# How to Register a Small Trailer No VIN



## WGalvinized (Aug 7, 2013)

Looking at buying a small trailer, like about the size of a jet-ski trailer. I know that trailers under 2500# don't have a title. But this still needs a plate and registration. I can take it and get it weighed, it probably weighs about 150-200# at most. 

It is older and any signs of a year, make or VIN on the trailer are gone. Will SOS register it with a bill of sale if there is no year, make and VIN?


----------



## Bucman (Jun 29, 2016)

I believe you just need a certified weight.


----------



## 22 Chuck (Feb 2, 2006)

Dont get too technical and then when you no longer have it the license can go on any other non tech trailer or another you own!!


----------



## Quack Addict (Aug 10, 2006)

Had to get a plate for a boat trailer several years ago and just had to get a weight slip from a certified scale. I dumped the boat in a local lake, docked it at a friends place and took the trailer to a CAT scale they use for weighing semis. Think it cost ~$10.


----------



## Scout 2 (Dec 31, 2004)

Class it as homemade and get a weight slip. I have done this on several that I made


----------



## grapestomper (Jan 9, 2012)

2nd the homemade way to go. Get the weight and good to go.


----------



## Shoeman (Aug 26, 2000)

CL-Lewiston said:


> Dont get too technical and then when you no longer have it the license can go on any other non tech trailer or another you own!!
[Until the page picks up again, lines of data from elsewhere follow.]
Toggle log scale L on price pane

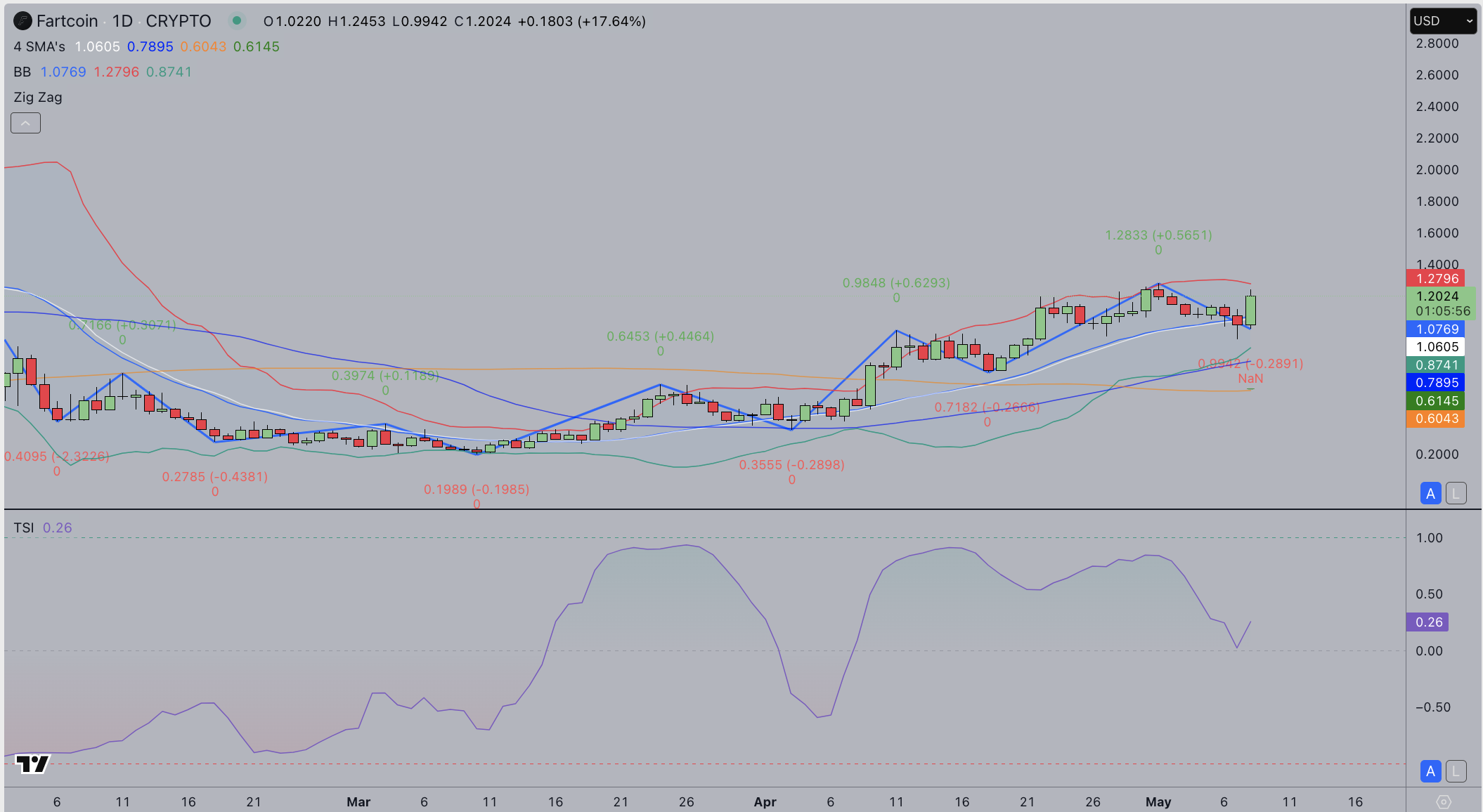pyautogui.click(x=1456, y=493)
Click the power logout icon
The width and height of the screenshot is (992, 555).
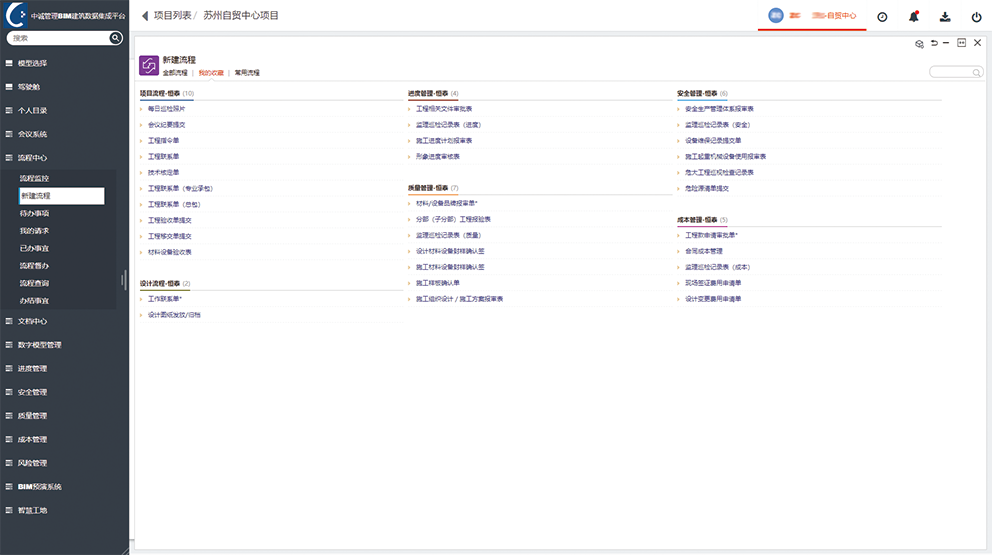point(976,16)
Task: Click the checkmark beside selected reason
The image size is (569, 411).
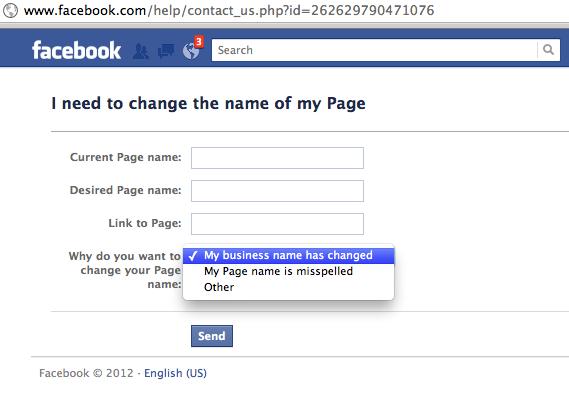Action: (193, 256)
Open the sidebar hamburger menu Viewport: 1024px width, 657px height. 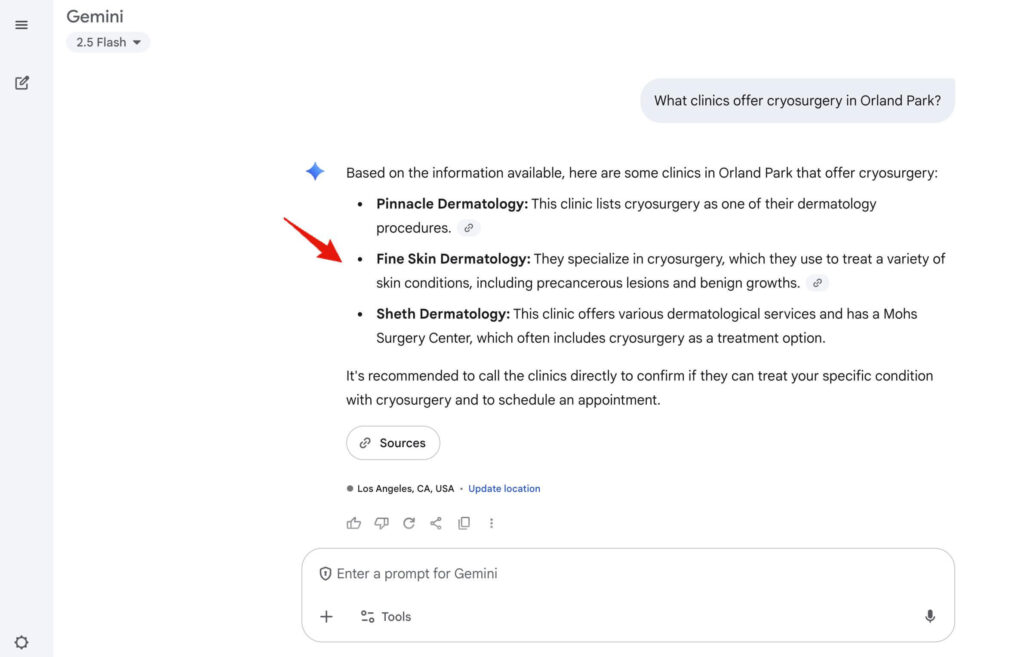tap(21, 24)
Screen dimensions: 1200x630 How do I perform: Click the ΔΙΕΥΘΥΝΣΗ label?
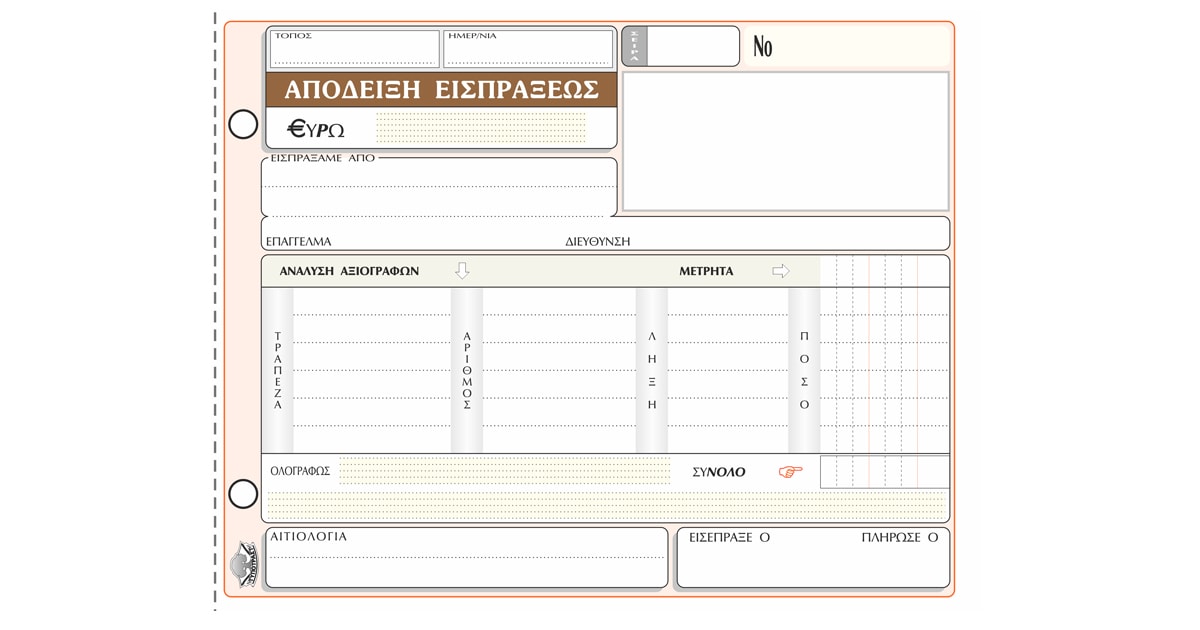[x=597, y=242]
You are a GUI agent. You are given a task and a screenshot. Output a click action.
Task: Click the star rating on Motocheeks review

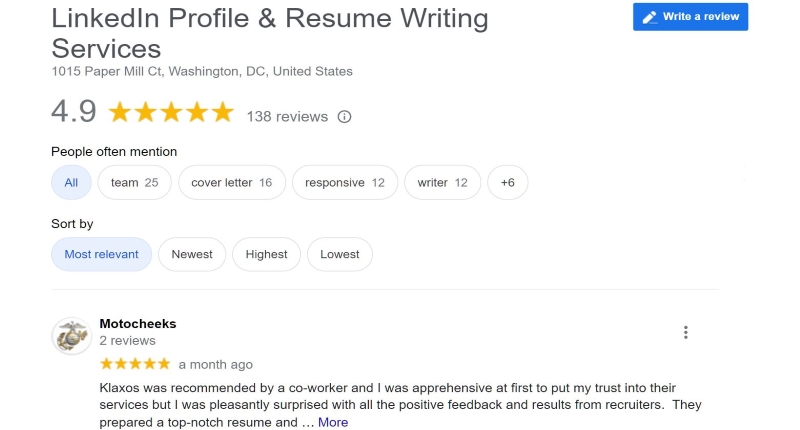tap(135, 364)
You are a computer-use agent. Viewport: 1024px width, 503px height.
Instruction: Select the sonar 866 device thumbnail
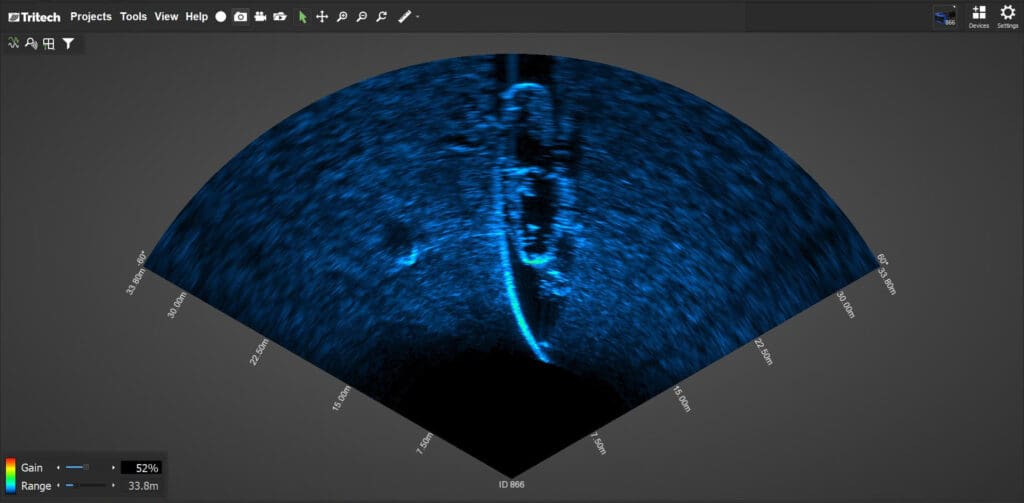[x=944, y=16]
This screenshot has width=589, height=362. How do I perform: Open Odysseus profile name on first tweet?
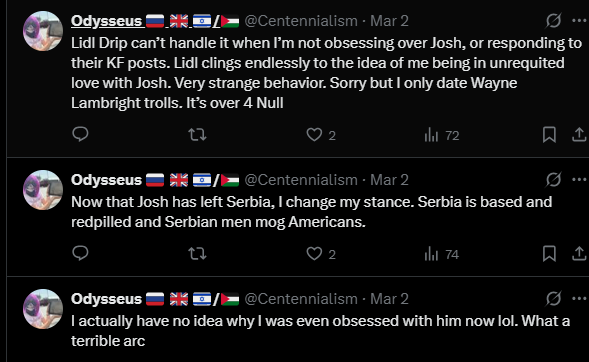106,21
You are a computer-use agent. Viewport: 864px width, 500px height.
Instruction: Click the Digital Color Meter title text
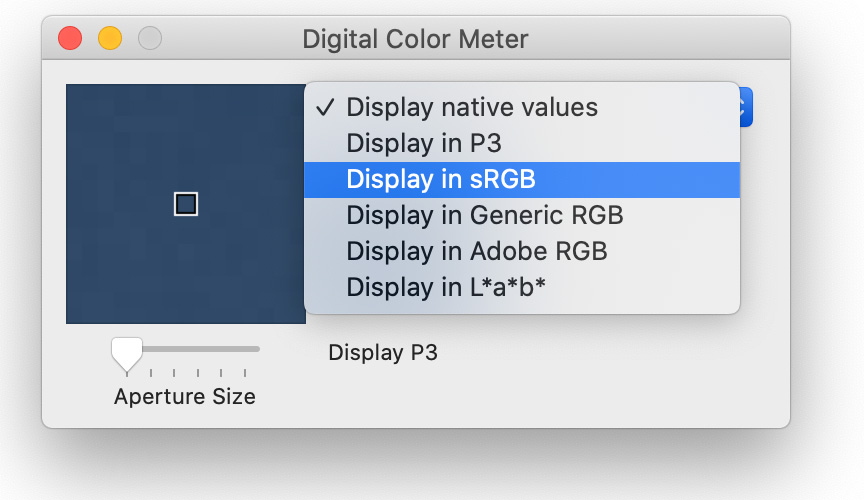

Not legally, but I know how some operate.


----------



## jjlrrw (May 1, 2006)

Shoeman said:


> Not legally, but I know how some operate.


True on that... Just think how much the state has lost the past ~20 years going to permanent plates, my utility trailer was $22 a year state is out over $350 but it helped to make the books work for a year.


----------



## Shoeman (Aug 26, 2000)

I did the math when it first started. Seem to remember a break-even at 5 years on the $75 plate.

Only kept one trailer more than that. Think my 5'er was $350


----------